## [STORED RECORDS]
▼▼▼

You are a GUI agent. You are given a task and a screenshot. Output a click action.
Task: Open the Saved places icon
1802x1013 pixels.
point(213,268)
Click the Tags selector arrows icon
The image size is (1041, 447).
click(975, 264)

▲▲▲

## [EXERCISE AIM]
Reproduce the listing above word for word, line by line.

## [RESULT OF THIS EXERCISE]
You are a GUI agent. You are given a task and a screenshot. Output a click action.
Task: Open the Saved places icon
1802x1013 pixels.
point(213,268)
Click the Tags selector arrows icon
The image size is (1041, 447).
click(975, 264)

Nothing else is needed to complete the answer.